YOUR ASSIGNMENT: Output word for word the lines from the one with "This screenshot has" to the final line of the data, both ends included, but skip the pictures.

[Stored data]
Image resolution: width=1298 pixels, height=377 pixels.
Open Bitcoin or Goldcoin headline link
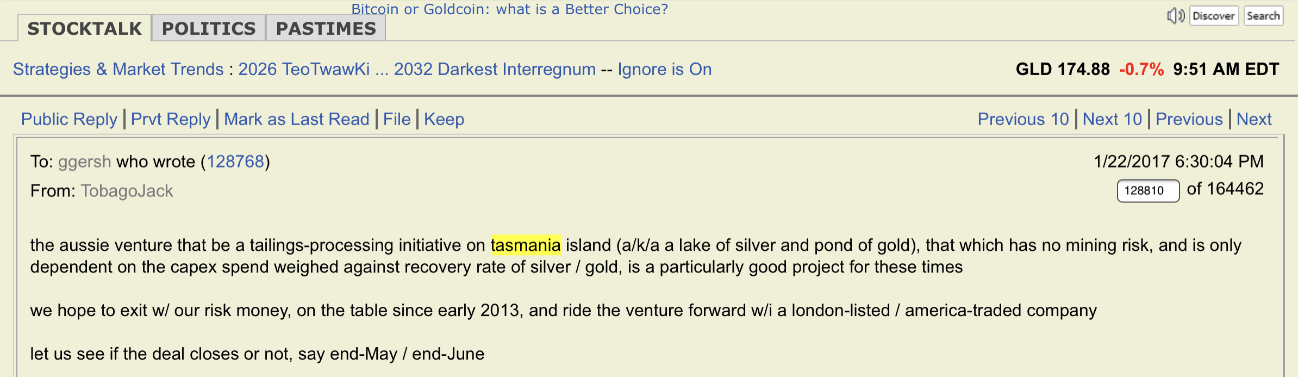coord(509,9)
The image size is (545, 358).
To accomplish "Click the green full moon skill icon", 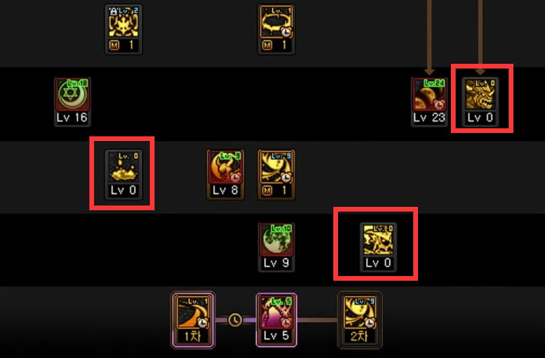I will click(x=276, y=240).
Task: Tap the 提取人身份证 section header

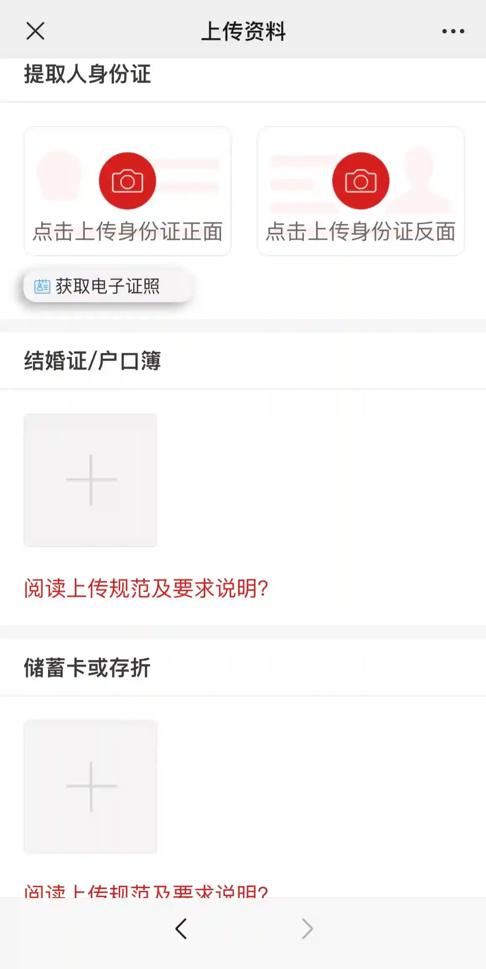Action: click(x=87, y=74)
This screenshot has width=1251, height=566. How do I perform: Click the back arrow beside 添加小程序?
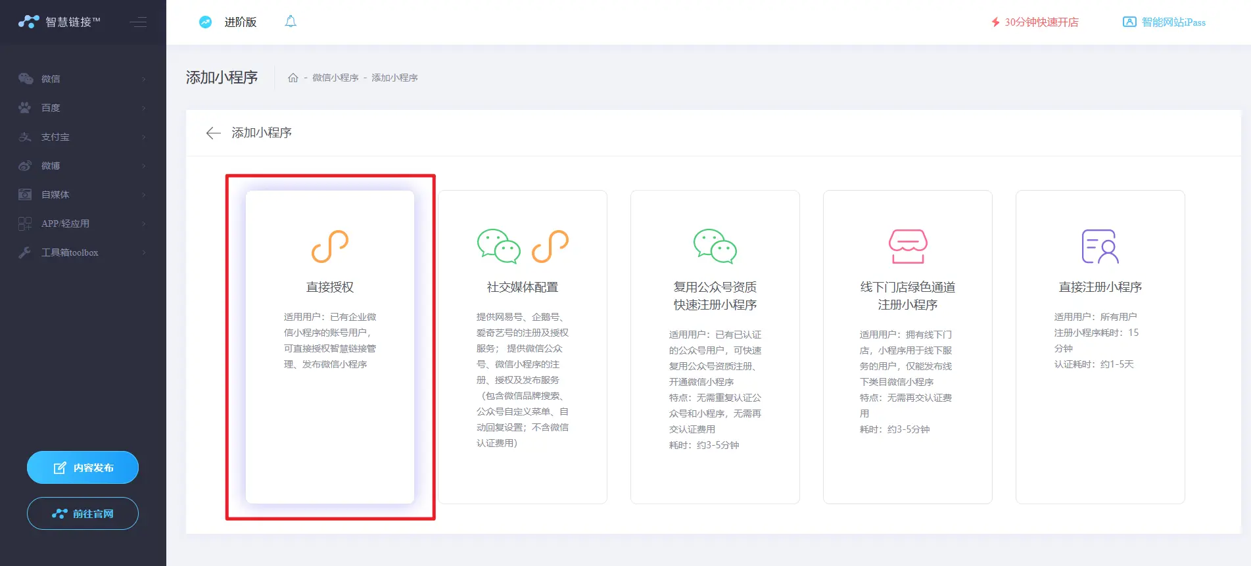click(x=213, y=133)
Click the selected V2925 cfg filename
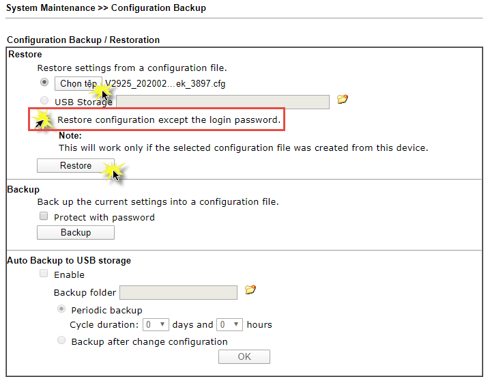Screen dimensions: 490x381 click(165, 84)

ANSWER TO THE EXERCISE:
This screenshot has width=1251, height=566. How do I perform: Click the back arrow beside 添加小程序?
click(x=213, y=133)
Click the selected V2925 cfg filename
Screen dimensions: 490x381 click(165, 84)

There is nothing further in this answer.